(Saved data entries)
______
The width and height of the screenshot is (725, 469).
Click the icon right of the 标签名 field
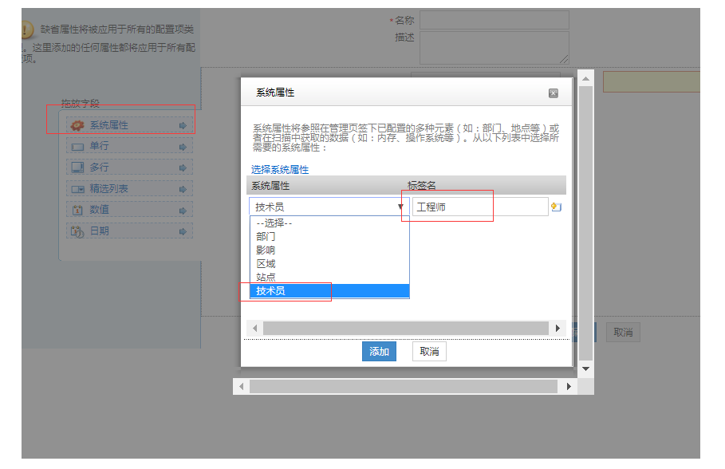click(556, 207)
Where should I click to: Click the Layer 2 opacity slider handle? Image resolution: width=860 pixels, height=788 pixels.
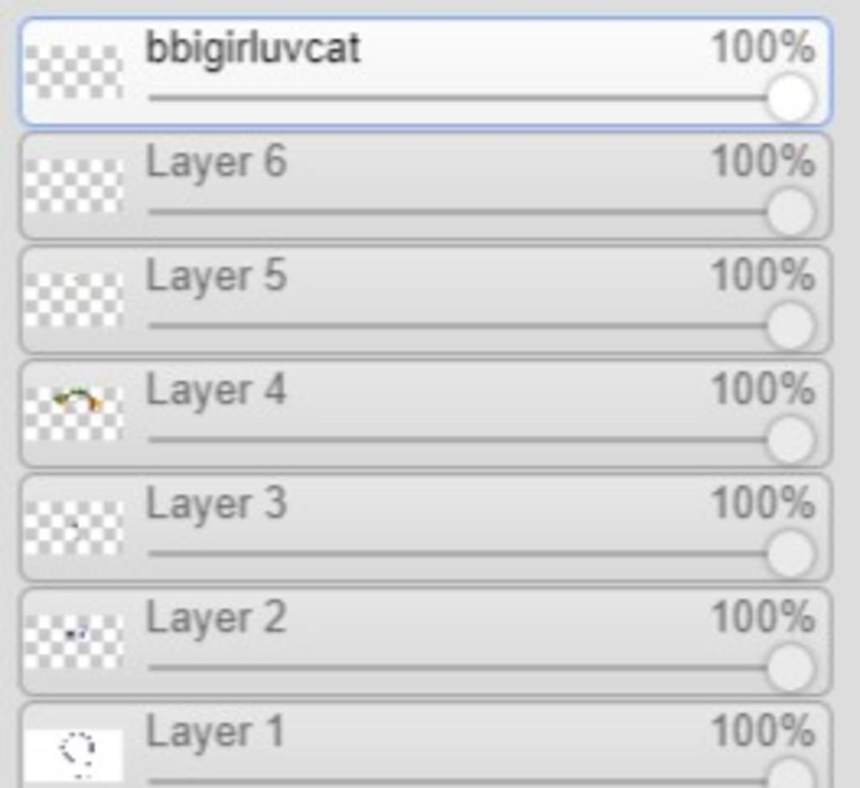click(x=790, y=669)
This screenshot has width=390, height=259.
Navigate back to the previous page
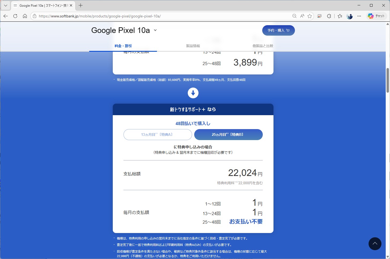[6, 16]

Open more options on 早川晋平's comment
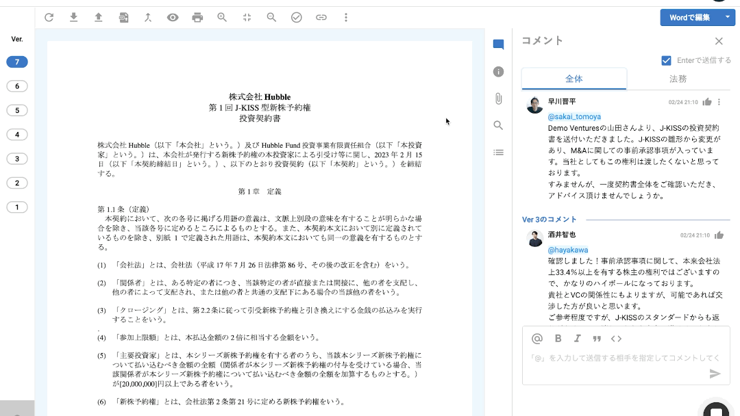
______
■ Task prompt ■
Starting at the line that contains "This screenshot has width=390, height=259.", write out every line through the end of the entries above exactly, and omit the pictures.

■ Task solution ■
This screenshot has width=390, height=259.
Navigate back to the previous page
[6, 16]

Open more options on 早川晋平's comment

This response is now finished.